Appellant Daniel A. Rodriguez filed a motion under 28 U.S.C. § 2255 challenging the 37-month sentence the district court imposed upon revocation of his supervised release. Rodriguez argues that the sentence was illegal because it exceeded the 24-month statutory maximum.
The district court concluded that it lacked jurisdiction over Rodriguez's § 2255 motion because Rodriguez was not "in custody" on the revocation sentence when he filed his § 2255 motion. 28 U.S.C. § 2255(a). The court therefore denied the motion. Because we agree with the district court that Rodriguez was not in custody on the revocation sentence when he filed the motion, we affirm.
I.
In 1994, Rodriguez was charged with several crimes including two counts of being a felon in possession of a firearm (the "1994 criminal case"). He was convicted of the felon-in-possession charges and sentenced to 272 months' imprisonment followed by a term of supervised release.

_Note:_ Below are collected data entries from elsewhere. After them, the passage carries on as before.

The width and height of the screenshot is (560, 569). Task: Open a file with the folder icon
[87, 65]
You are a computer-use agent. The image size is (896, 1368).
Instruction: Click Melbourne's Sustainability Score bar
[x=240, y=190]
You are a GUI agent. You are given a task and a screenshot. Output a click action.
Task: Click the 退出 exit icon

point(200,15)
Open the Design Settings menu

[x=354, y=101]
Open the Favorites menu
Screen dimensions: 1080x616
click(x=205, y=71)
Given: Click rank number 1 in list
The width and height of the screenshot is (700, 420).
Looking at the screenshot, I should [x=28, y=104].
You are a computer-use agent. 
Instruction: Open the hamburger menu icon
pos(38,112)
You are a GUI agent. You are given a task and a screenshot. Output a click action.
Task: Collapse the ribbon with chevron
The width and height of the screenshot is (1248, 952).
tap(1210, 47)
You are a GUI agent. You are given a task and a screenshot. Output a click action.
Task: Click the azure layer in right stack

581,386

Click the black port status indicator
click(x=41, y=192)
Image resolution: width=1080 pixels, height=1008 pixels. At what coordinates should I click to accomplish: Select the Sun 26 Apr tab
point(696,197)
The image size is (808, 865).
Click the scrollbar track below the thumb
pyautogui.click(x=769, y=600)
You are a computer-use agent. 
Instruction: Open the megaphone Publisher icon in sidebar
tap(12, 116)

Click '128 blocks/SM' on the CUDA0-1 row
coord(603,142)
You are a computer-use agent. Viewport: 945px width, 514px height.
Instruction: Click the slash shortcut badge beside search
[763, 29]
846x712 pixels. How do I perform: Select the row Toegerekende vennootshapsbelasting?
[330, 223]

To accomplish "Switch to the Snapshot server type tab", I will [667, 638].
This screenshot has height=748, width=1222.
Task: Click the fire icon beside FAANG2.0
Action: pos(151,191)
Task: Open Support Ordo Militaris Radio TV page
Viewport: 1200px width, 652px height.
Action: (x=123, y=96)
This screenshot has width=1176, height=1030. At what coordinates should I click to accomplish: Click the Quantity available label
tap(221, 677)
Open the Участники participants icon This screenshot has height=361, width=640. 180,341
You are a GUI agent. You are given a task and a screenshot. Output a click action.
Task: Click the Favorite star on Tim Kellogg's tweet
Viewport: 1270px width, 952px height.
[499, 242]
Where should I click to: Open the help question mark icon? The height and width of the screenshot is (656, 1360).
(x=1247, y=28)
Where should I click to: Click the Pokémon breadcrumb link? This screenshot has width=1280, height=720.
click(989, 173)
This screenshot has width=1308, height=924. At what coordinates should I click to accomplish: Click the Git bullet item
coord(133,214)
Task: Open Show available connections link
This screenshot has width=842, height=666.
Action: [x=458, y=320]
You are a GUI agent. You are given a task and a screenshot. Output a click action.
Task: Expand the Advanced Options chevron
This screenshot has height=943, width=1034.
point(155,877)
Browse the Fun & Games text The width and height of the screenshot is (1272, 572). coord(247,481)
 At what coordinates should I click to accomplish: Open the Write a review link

After the Supreme Court handed down its decision in Johnson v. United States, 576 U.S. 591 (2015), Rodriguez filed a § 2255 motion challenging his sentence as unconstitutional. The district court granted the motion and reduced Rodriguez's sentence to 120 months (10 years) of imprisonment followed by a term of supervised release By that time, Rodriguez had already served approximately 19 years of his 272-month sentence, so the district court adjudged him eligible for immediate release. The Bureau of Prisons ("BOP") calculated that Rodriguez had overserved his 10-year sentence by 3,587 days.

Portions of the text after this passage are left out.